Figure 7. Differential involvement of NFκB activation pathways in the regulation of chemokine expression in renal tubular cells and podocytes.

In splenocytes, both CCL19 and CCL21 are transcriptional targets of the non-canonical pathway for NFκB activation involving NFκB2/RelB heterodimers¹⁸. (A) Murine renal tubular cells¹⁵,¹⁷. TWEAK-induced RANTES expression is inhibited by parthenolide, suggesting canonical NFκB activation. By contrast, CCL21 expression is prevented by NIK siRNA, but not by parthenolide.
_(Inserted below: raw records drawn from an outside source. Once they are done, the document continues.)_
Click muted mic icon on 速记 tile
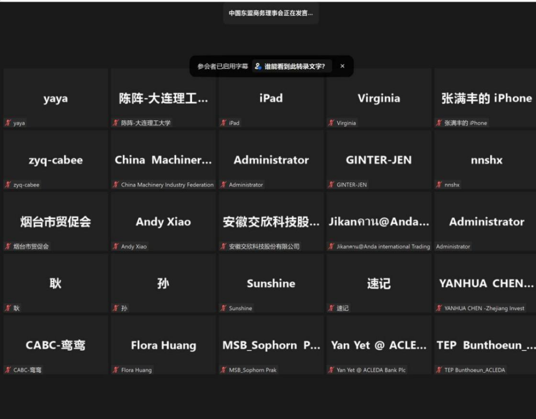This screenshot has width=536, height=419. 331,308
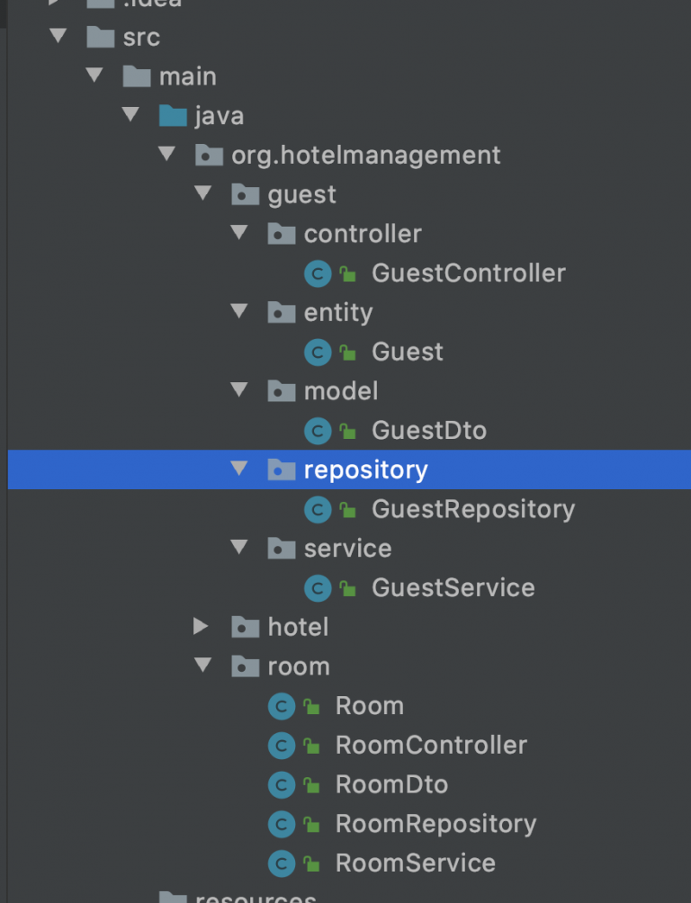Click the GuestController class icon
Image resolution: width=691 pixels, height=903 pixels.
click(317, 273)
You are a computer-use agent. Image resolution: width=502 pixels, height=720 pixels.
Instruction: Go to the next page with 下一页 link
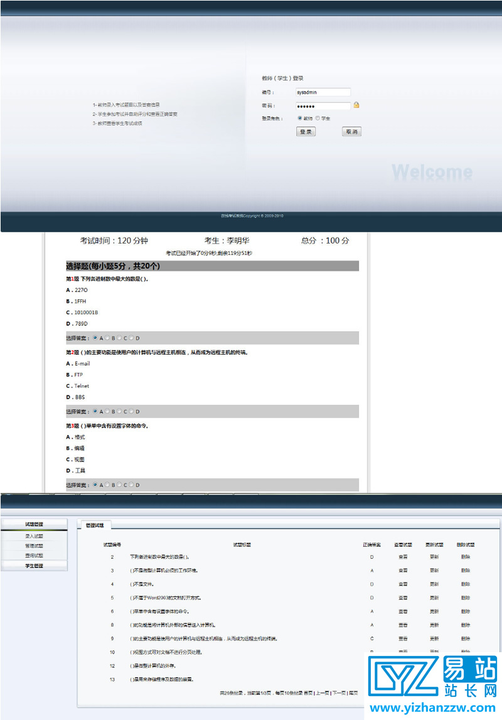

While not specifically studied by functional inhibitors, the time-course of CCL19 expression and the fact that CCL19 was upregulated by TWEAK but not by TNF suggests that CCL19 is a transcriptional target for non-canonical NFκB activation in tubular cells. (B) Podocytes. Note the different time-course of TWEAK-induced RANTES and CCL19 mRNA expression between tubular cells and podocytes. The increased CCL19 mRNA and the early increase in RANTES mRNA is inhibited by parthenolide, suggesting dependence on canonical NFκB activation. CCL21 is the only chemokine that depends on non-canonical NFκB activation in splenocytes, tubular cells and podocytes. The late increase of RANTES mRNA expression in podocytes could not be inhibited by targeting the canonical or non-canonical pathways suggesting NFκB-independence or activation of alternative NFκB pathways¹³,¹⁵.